Guillaume Depardieu est à l'orée des années 2000, un acteur confirmé, apparaissant notamment dans les productions télévisées de prestige réalisées par Josée Dayan (
Zaïde un petit air de vengeance ou
les Rois maudits). Mais son coeur le porte vers des oeuvres plus intimistes. On le retrouve notamment dans Peau d'ange de
Vincent Perez, dans une étrange histoire d'amour. On se souvient également de retrouvailles intenses avec
Gérard Depardieu dans
Aime ton père en 2002 et son face à face nourri par la relation complexe entre les deux hommes.
En 2003, le comédien est contraint de se faire amputer d'une jambe, ne pouvant plus supporter les souffrances qu'il endurait à la suite d'une maladie contractée pendant une hospitalisation (après un accident de moto survenu quelques années auparavant). Il envisage un temps de mettre un terme à sa carrière. Il continue pourtant de tourner, dans
Célibataires de Jean Michel Verner en 2006 où il renouait avec la comédie de ses débuts. C'est auprès de Rivette qu'on le retrouve dans Ne Touchez pas à la hache en 2007. Il travaille alors beaucoup, semble retrouver la passion d'un cinéma ambitieux et expérimental. Dans
La France de Serge Bozon, il est de nouveau dans l'ambiance de la grande guerre, au sein d'une forme audacieuse qui mélangeait les genres (jusqu'à intégrer à l'intrigue des scènes musicales). Dans
les Yeux Bandés de Thomas Liti, il incarne un homme qui apprend que son frère est un violeur et un meurtrier. Enfin arrive
Versailles, où il est un SDF qui vit derrière le château de Versailles et qui doit prendre un gamin sous son aile. C'est un grand raffinement que l'on découvrait chez l'acteur à ce moment là, il gagnait en intériorité et en profondeur (en particulier dans
Les Yeux bandés), en subtilité et en sobriété.

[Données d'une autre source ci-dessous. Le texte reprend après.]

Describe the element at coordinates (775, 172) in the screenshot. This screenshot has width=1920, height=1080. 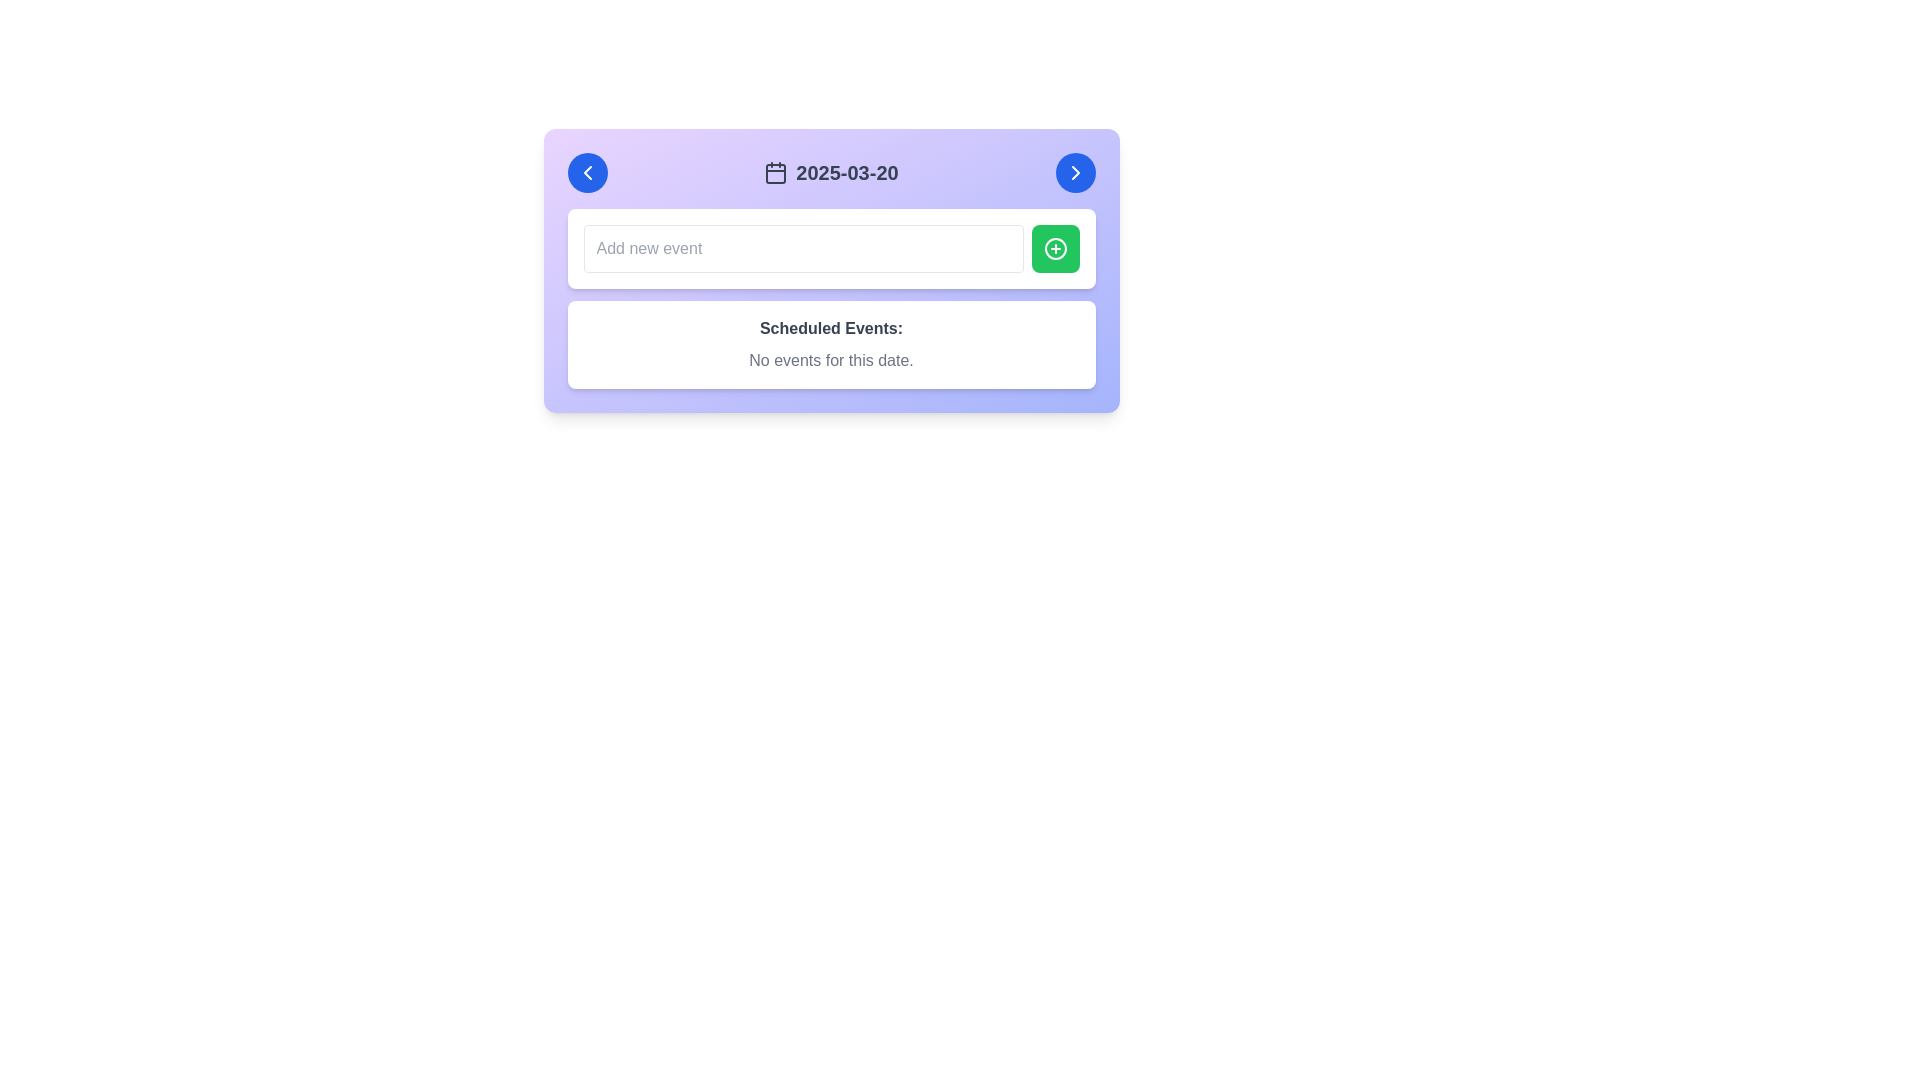
I see `the calendar icon located to the left of the text '2025-03-20' in the header section of the interface` at that location. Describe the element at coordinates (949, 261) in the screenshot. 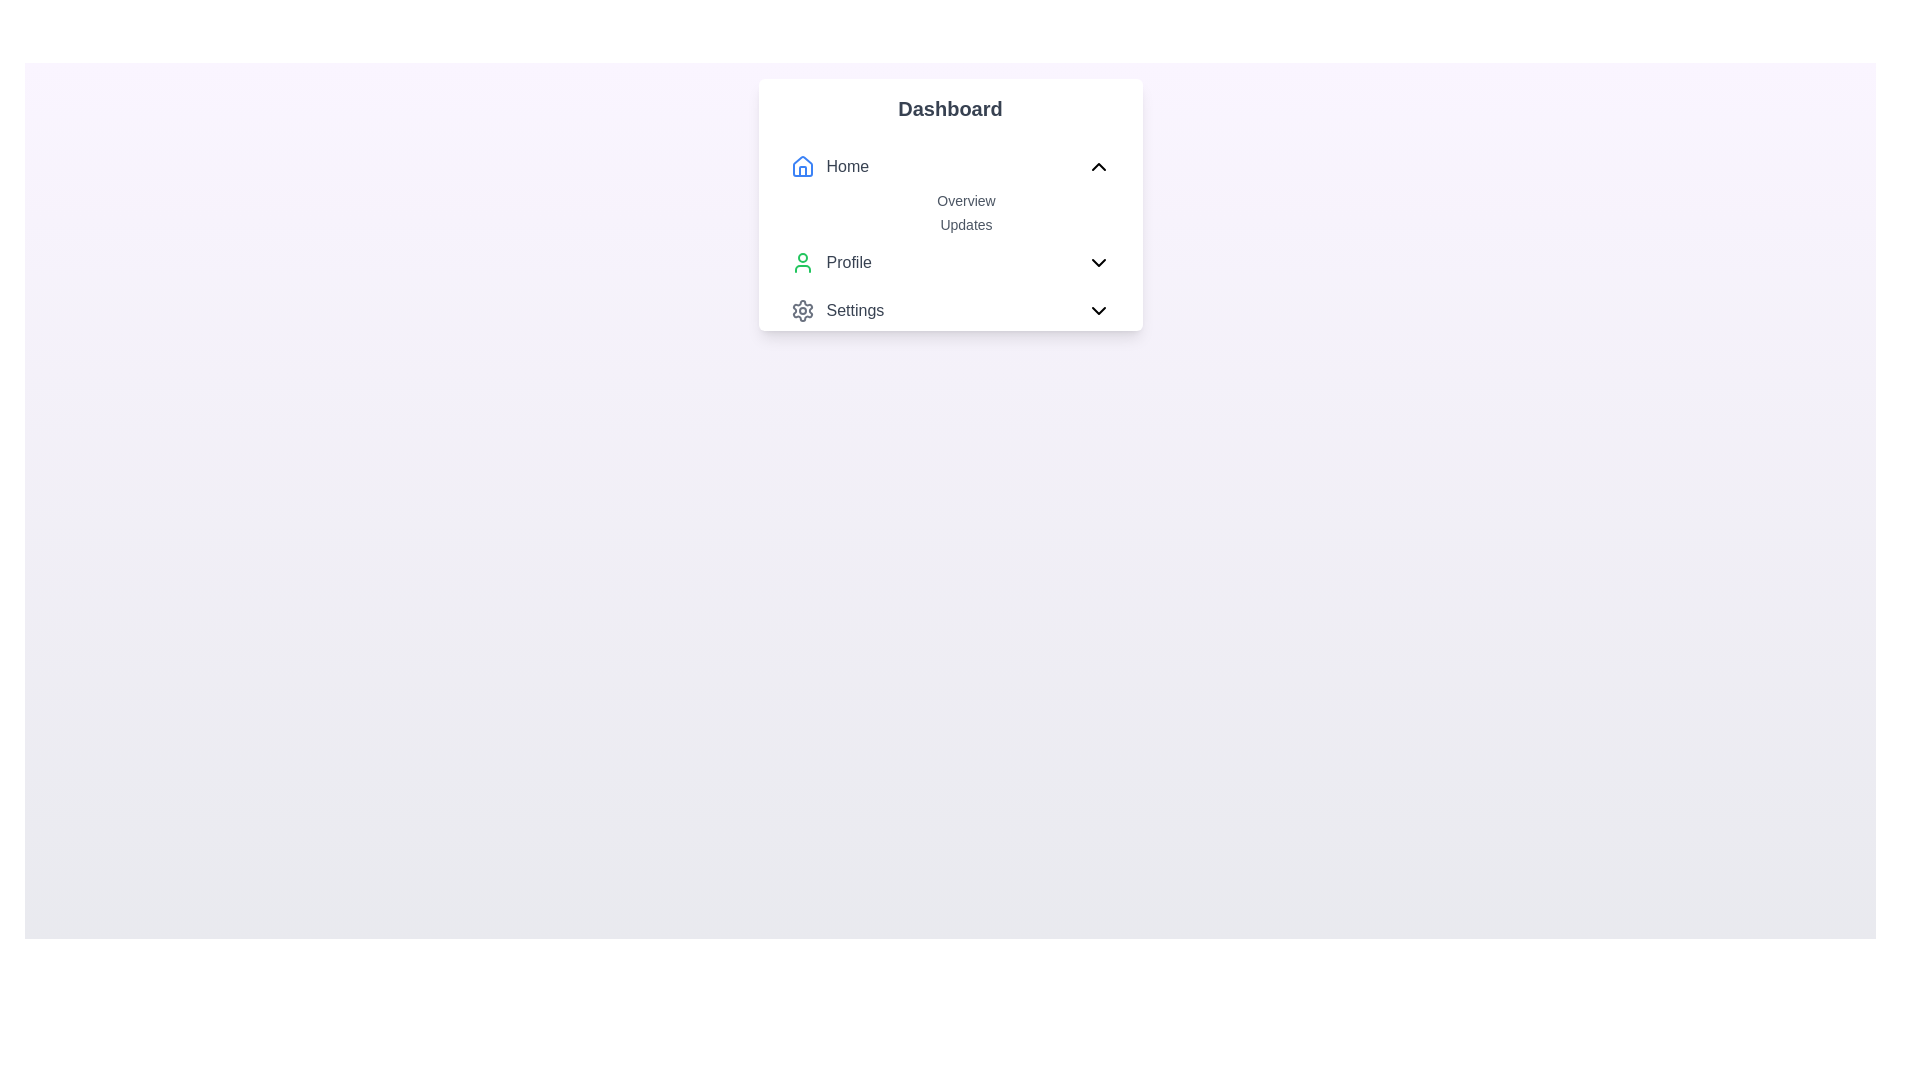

Alors voir les nécrologies se multiplier, avec l'épanchement larmoyant qui sied à la circonstance, agrémenté de considérations oiseuses et vaguement freudiennes sur la figure du père... tout cela a quelque chose d'un peu facile. Au fond on tient là un nouveau destin maudit comme on en raffole, une trajectoire à la Rimbaud (jusqu'à l'amputation et l'âge de la mort). Ce genre d'oraison est assez convenu et ne rend pas totalement justice à un artiste sensible et touchant, intense et fragile, émouvant, excessif, imprévisible certes, mais surtout multiple. Il nourrissait de longue date une passion pour la musique et avait écrit des textes pour Barbara, envisageait de sortir un album...

Guillaume Depardieu était simplement un bel acteur qui, par l'exigence de ses choix, avait imposé son talent et sa marque. Il est toujours assez étrange dans ces moments là de constater que l'on juge la trace médiatique de ces artistes, au détriment de leur oeuvre. On le juge révolté parce qu'on l'a vu ainsi au journal de 20 heures, pas forcément dans ses films (comme d'autres sont jugés à tort froids ou prétentieux). Or Guillaume Depardieu n'était pas que cela. Il était aussi juste en ballot dans
Cible émouvante ou Les Apprentis que dans son dernier rôle en date. Ce qui manquera c'est cette intensité et cette sincérité là, cette sensibilité instinctive, indomptable et à fleur de peau qui illuminaient son jeu dans n'importe quel registre.